R2 is a group of the formula CH2═CR4—, and R1 and R3, independently of one another, are H, alkyl, cycloalkyl, heterocycloalkyl, aryl or heteraryl, or R1 and R3, together with the amide group to which they are bonded, are a lactam having 5 to 8 ring atoms.

25. The composition according to claim 19, wherein the ratio of the weight amounts of the polymers a) and b) in the composition is in the range from 4:1 to 1:4.

26. The composition according to claim 19, wherein the ratio of the weight amounts of the polymers a) and b) in the composition is in the range from 3:2 to 2:3.

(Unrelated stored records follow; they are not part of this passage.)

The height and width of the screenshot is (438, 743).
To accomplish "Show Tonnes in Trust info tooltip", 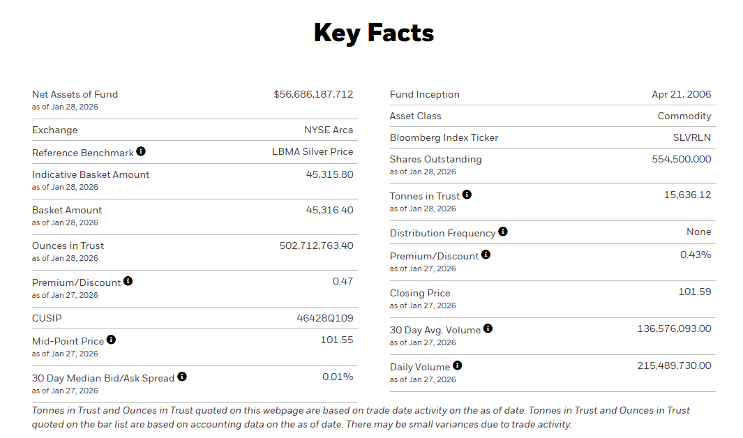I will click(467, 195).
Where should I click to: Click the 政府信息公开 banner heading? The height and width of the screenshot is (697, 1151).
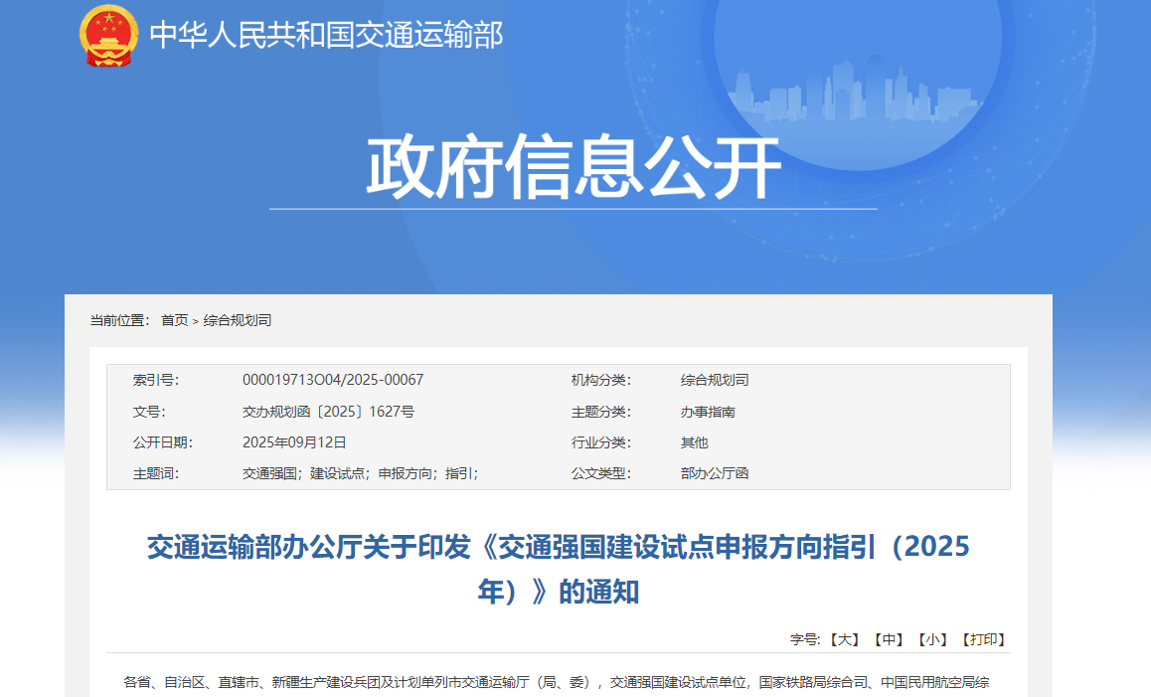click(574, 168)
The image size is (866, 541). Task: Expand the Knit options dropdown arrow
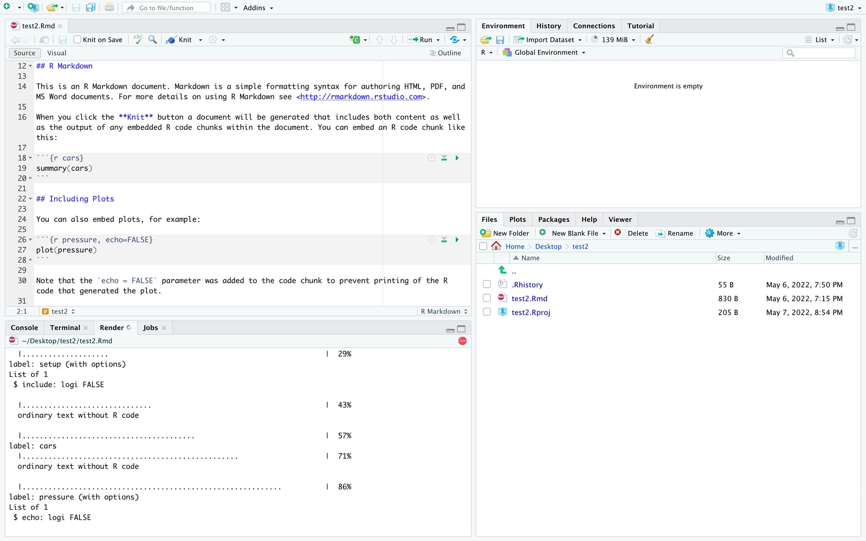[200, 40]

27. The composition according to claim 19, wherein polymer b) consists of at least 10% by weight of copolymerized N-vinylimidazole.

28. The composition according to claim 19, wherein polymer b) consists of at least 40% by weight of copolymerized N-vinylpyrrolidone.

29. The composition according to claim 19, wherein polymer b1) has a molecular weight Mw in the range from 1500 to 500 000 g/mol.

30. The composition according to claim 19, wherein the cationic polymer b2) comprises at least one quaternized compound of the formula III in copolymerized form where

R14 and R15, independently of one another, are selected from the group consisting of hydrogen, C1-C8 linear- or branched-chain alkyl, methoxy, ethoxy, 2-hydroxyethoxy, 2-methoxyethoxy and 2-ethoxyethyl,

R17 is hydrogen or methyl,

R18 is alkylene or hydroxyalkylene having 1 to 24 carbon atoms, optionally substituted by alkyl,

g is 0 or 1,

Z is nitrogen when g=1 or oxygen when g=0,

R25 and R26, in each case and independently of one another, are selected from the group consisting of hydrogen, C1-C40 linear- or branched-chain alkyl, formyl, C1-C10 linear- or branched-chain acyl, N,N-dimethylaminoethyl, 2-hydroxyethyl, 2-methoxyethyl, 2-ethoxyethyl, hydroxypropyl, methoxypropyl, ethoxypropyl or benzyl.

31. The composition according to claim 30, wherein R18 is C2H4, C3H6, C4H8, CH2—CH(OH)—CH2.

32. The composition according to claim 28, where the quaternized compound is selected from the group consisting of methylated N-[3-(dimethylamino)propyl]methacrylamide and methylated N,N-dimethylaminoethyl methacrylate.

33. The composition according to claim 19, where the total amount of polymer a) and polymer b) in the composition is in the range from 0.01 to 20% by weight, based on the weight of the composition.

34. The composition according to claim 19, further comprising at least one anionic surfactant.

35. A haircare composition comprising the composition according to claim 19.

36. A skin cosmetic composition comprising the composition according to claim 19.

37. The haircare composition according to claim 35 in the form of a shampoo.

38. A method of producing the composition according to claim 19, wherein polymer b1) is produced by solution polymerization in the presence of polymer a).